Lo mismo que el “modelo” de Cristina, el armado por Chávez se está cayendo en pedazos porque se basa en la idea descabellada de que, por ser inagotables los recursos económicos, lo único que tiene que hacer un gobierno popular es gastarlos. Es lo que hicieron los dos mandatarios sin pensar en la posibilidad de que llegara un día en que la alcancía quedara vacía y que, como en países gobernados por gente menos imaginativa, tendrían que cuidar los centavos.
Desgraciadamente para decenas de millones de personas, la mezcla mágica de dinero y voluntad “revolucionaria” ensayada por Chávez y los Kirchner ha resultado ser peor que inútil. A pesar de los vaya a saber cuántos miles de millones de dólares aportados por el petróleo a las arcas del gobierno venezolano o por la soja a la caja de Cristina, ambos países se están deslizando hacia la bancarrota en medio de una violenta tormenta inflacionaria.
Venezuela lleva la delantera, ya que el costo de vida sube a más del 50 por ciento anual, pero los hay que creen que en los meses próximos la Argentina podría alcanzar e incluso superar a su gran rival en la frenética carrera hacia el abismo. En Venezuela, el impacto del desaguisado económico ha sido feroz. Faltan alimentos a precios accesibles para los pobres, papel higiénico y, desde luego, papel para los odiosos diarios no revolucionarios que han tenido que achicarse. En la Argentina, muchos supermercados están comenzando a asemejarse a los venezolanos.
Para gobiernos como los de Maduro y Cristina, culpar a otros por las calamidades ocasionadas por su propia inoperancia es prioritario. Todo ha de subordinarse al relato oficial. El venezolano, víctima profesional del imperialismo gringo, acusa a Estados Unidos de ser responsable de todos los males habidos y por haber.

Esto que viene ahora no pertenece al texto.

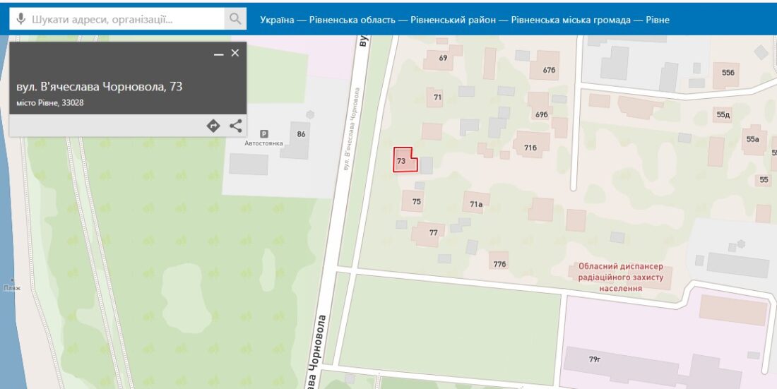Close the address info card
The width and height of the screenshot is (777, 389).
tap(235, 53)
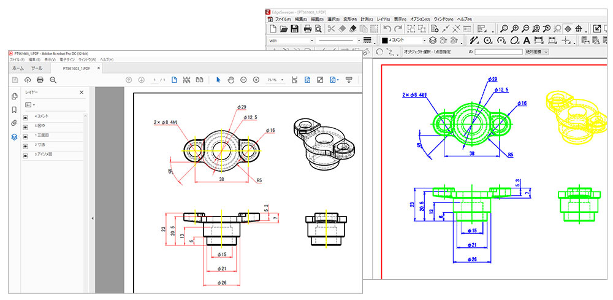Screen dimensions: 613x300
Task: Open the W01 line width dropdown
Action: pyautogui.click(x=312, y=40)
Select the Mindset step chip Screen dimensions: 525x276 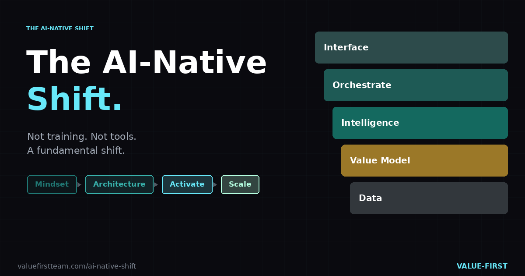click(52, 184)
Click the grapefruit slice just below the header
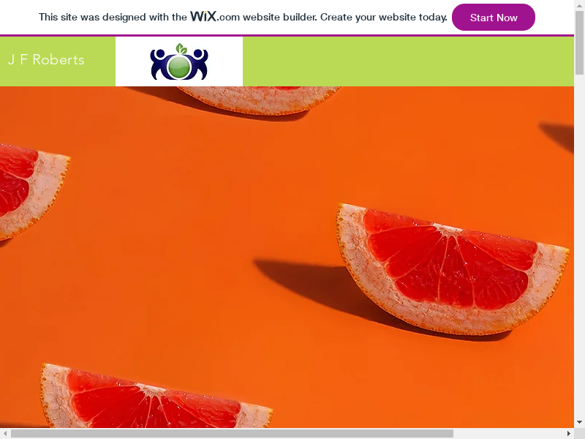Screen dimensions: 585x439 pyautogui.click(x=258, y=100)
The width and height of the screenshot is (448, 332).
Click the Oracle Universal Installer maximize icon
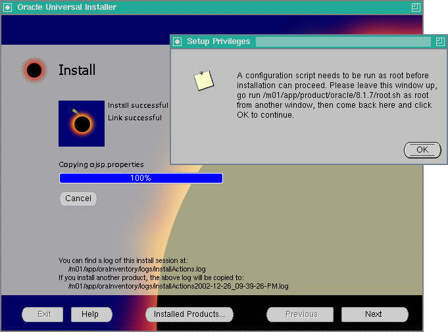[x=415, y=7]
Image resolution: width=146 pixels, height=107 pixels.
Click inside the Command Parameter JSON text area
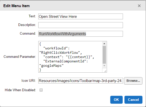point(70,57)
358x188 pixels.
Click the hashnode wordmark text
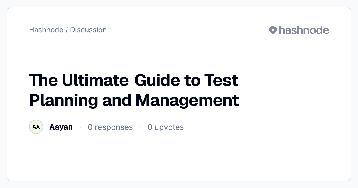pyautogui.click(x=304, y=30)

También está adoptando posturas cada vez más agresivas y amenazadoras que, en un país que ya está entre los más violentos del planeta, plantean el riesgo de que mueran muchos más jóvenes opositores asesinados por matones oficialistas.
La retórica truculenta de Maduro no preocupa a los kirchneristas; lo apoyan con su fervor habitual. Lejos de sentirse molestos por la voluntad del escasamente democrático régimen chavista de pisotear los derechos humanos de los manifestantes, encabezados por estudiantes, que están llenando las calles de Caracas y otras ciudades, se solidarizan con los represores; según el canciller Héctor Timerman, es evidente que el régimen de Maduro es blanco de “un intento claro de desestabilización” y “lo vemos como un ataque a nosotros mismos”. ¿Fue una advertencia de que en adelante el gobierno kirchnerista, con la ayuda de fuerzas de choque como Quebracho y Vatayón Militante, actuará del mismo modo frente a quienes participen de protestas públicas contra las consecuencias de la mala praxis económica, tratándolos como golpistas, subversivos, traidores a la Patria al servicio de la sinarquía internacional? Es posible.
Si bien hasta ahora Cristina se ha abstenido de atribuir a aquel reaccionario notorio Barack Obama los supuestos intentos de desestabilización que a su entender están haciéndole la vida imposible aquí en la Argentina, parece convencida de que el bloque bolivariano, del que se siente parte, se ve amenazado por una maligna ofensiva neoliberal de origen foráneo.